Start of Task material

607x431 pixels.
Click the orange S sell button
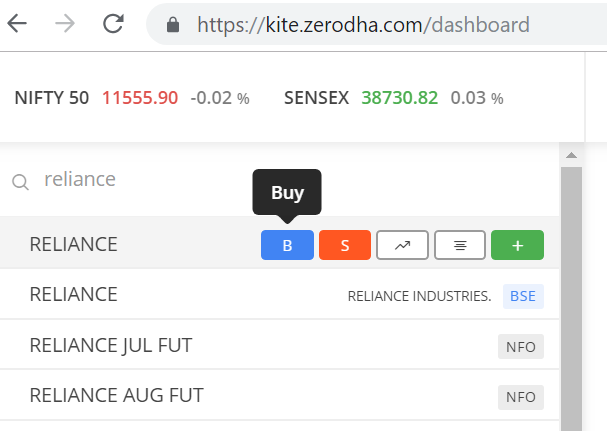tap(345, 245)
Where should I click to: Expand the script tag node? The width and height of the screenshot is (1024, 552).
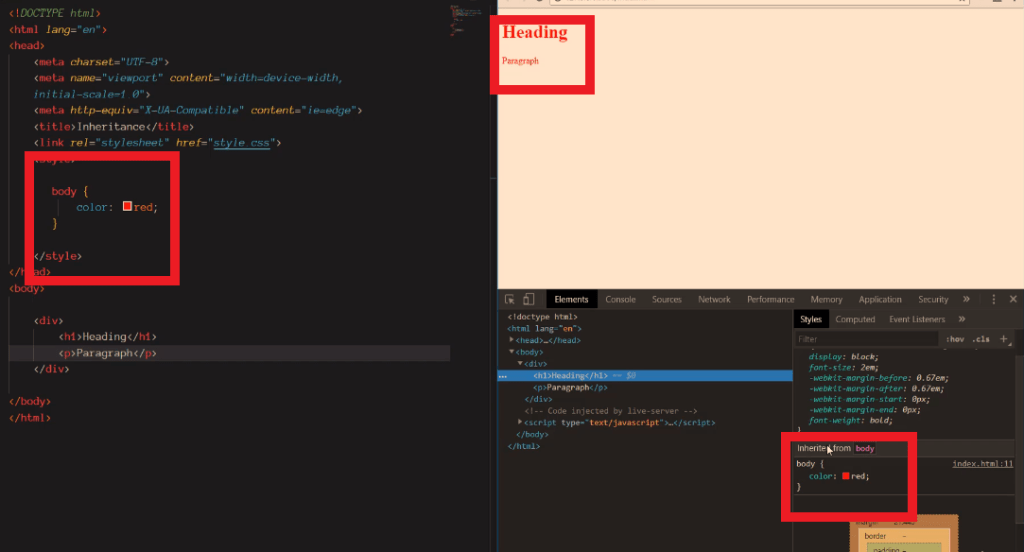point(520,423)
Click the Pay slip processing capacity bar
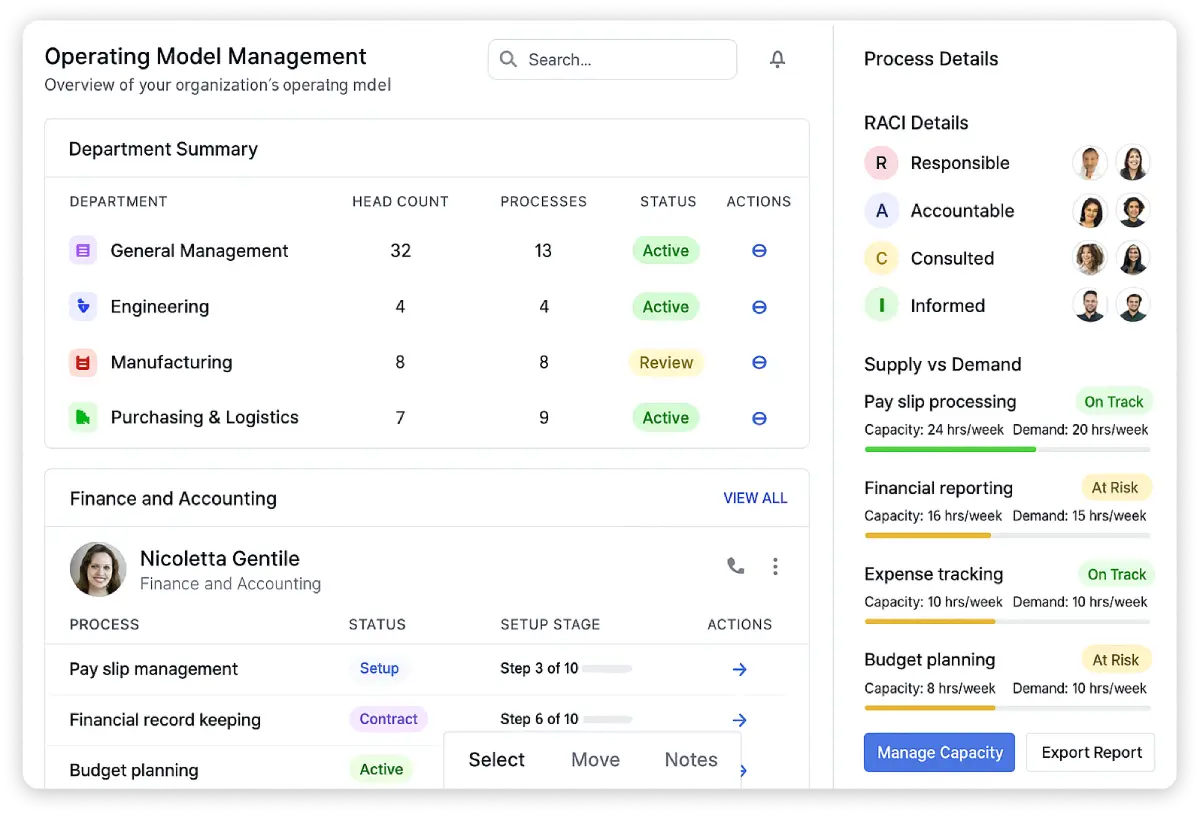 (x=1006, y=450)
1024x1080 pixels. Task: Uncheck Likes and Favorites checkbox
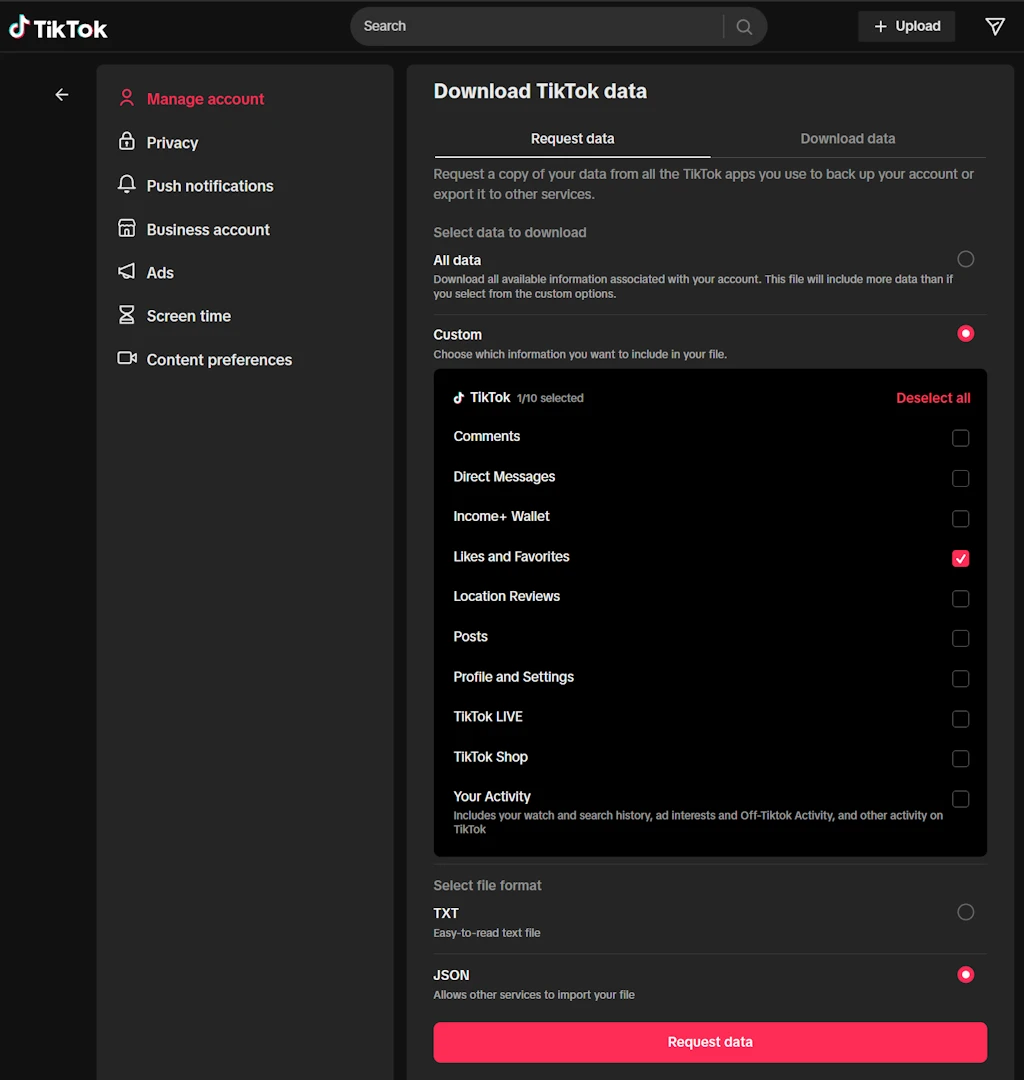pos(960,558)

End of Task material

Give every line of the items above as a numbered list, leaving out blank lines and the pictures.

(Answer)
1. 607x431 pixels.
2. Click the orange S sell button
3. tap(345, 245)
4. Where should I click to: Expand the script tag node? The width and height of the screenshot is (1024, 552).
5. point(520,423)
6. Click the Pay slip processing capacity bar
7.  (x=1006, y=450)
8. 1024x1080 pixels. Task: Uncheck Likes and Favorites checkbox
9. pos(960,558)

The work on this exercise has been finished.